● Task instructions: Reproduce verbatim the rows from the line containing "is (720, 540)." through the final row below.
**** Data shown
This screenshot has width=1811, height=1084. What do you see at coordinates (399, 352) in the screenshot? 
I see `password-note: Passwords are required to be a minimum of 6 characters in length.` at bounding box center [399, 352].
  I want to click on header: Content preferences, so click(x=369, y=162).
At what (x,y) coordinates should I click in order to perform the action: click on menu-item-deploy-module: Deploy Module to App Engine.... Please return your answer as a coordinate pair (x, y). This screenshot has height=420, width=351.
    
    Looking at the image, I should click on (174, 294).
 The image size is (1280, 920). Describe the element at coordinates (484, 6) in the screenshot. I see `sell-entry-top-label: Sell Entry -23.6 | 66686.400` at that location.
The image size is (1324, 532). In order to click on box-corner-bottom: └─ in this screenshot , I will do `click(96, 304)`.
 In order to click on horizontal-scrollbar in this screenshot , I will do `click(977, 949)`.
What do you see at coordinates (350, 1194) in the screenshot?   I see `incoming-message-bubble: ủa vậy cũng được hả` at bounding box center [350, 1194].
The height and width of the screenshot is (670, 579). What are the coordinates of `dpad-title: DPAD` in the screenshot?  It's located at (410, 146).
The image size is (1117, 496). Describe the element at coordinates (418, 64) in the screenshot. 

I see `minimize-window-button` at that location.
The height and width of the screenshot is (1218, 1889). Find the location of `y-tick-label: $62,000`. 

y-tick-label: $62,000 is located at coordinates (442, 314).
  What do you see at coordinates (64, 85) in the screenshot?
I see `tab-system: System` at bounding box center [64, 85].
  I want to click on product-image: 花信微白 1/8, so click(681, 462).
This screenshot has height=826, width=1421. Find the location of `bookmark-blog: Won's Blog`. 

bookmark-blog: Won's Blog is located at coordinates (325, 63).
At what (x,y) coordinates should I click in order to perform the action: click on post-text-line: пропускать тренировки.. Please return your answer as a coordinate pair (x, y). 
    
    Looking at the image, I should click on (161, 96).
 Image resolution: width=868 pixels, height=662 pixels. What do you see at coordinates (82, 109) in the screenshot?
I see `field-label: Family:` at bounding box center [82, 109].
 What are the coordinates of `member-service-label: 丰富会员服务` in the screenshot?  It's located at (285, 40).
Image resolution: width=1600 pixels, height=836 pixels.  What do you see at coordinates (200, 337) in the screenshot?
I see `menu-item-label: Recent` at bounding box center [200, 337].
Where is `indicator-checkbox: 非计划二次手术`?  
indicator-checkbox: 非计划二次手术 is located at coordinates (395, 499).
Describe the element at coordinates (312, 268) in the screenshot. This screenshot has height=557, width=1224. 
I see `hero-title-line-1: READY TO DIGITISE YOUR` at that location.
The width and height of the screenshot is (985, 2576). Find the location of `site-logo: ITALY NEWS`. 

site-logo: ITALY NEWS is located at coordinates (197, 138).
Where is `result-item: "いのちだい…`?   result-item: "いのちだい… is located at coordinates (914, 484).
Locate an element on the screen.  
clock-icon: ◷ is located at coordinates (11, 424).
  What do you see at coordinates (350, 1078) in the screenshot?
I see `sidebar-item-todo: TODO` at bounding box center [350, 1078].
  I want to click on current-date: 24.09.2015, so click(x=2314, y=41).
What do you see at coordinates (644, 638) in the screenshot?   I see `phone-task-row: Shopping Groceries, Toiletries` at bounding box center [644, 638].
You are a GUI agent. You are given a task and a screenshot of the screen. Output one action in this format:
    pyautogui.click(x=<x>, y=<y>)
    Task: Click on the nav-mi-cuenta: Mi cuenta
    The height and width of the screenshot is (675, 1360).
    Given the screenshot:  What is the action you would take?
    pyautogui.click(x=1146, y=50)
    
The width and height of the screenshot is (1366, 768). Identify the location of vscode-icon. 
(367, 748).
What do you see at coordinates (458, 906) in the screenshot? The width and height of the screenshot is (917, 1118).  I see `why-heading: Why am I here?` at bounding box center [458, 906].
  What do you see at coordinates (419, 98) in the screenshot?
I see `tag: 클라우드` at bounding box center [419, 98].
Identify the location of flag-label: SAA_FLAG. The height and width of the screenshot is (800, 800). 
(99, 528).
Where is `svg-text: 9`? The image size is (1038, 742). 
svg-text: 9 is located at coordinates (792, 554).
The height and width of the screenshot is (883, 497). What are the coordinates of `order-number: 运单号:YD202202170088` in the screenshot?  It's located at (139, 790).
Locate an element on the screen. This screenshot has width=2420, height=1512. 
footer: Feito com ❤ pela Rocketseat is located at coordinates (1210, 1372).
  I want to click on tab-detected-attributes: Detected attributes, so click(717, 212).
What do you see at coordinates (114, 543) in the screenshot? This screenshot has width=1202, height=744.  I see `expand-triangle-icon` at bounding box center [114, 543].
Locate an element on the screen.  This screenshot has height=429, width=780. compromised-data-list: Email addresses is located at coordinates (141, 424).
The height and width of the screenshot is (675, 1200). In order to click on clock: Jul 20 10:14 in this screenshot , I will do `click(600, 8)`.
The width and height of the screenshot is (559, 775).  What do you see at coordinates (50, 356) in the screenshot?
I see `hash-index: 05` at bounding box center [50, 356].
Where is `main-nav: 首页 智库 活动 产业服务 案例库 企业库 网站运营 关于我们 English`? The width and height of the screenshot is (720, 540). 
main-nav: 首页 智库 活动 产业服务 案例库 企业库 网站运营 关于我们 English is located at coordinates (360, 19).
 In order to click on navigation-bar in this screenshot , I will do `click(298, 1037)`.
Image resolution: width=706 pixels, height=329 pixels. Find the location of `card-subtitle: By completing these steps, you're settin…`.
********
● Final answer:
Where is `main-nav: 首页 智库 活动 产业服务 案例库 企业库 网站运营 关于我们 English`? The width and height of the screenshot is (720, 540). 
main-nav: 首页 智库 活动 产业服务 案例库 企业库 网站运营 关于我们 English is located at coordinates (360, 19).
 In order to click on navigation-bar in this screenshot , I will do `click(298, 1037)`.
Image resolution: width=706 pixels, height=329 pixels. Find the location of `card-subtitle: By completing these steps, you're settin…`.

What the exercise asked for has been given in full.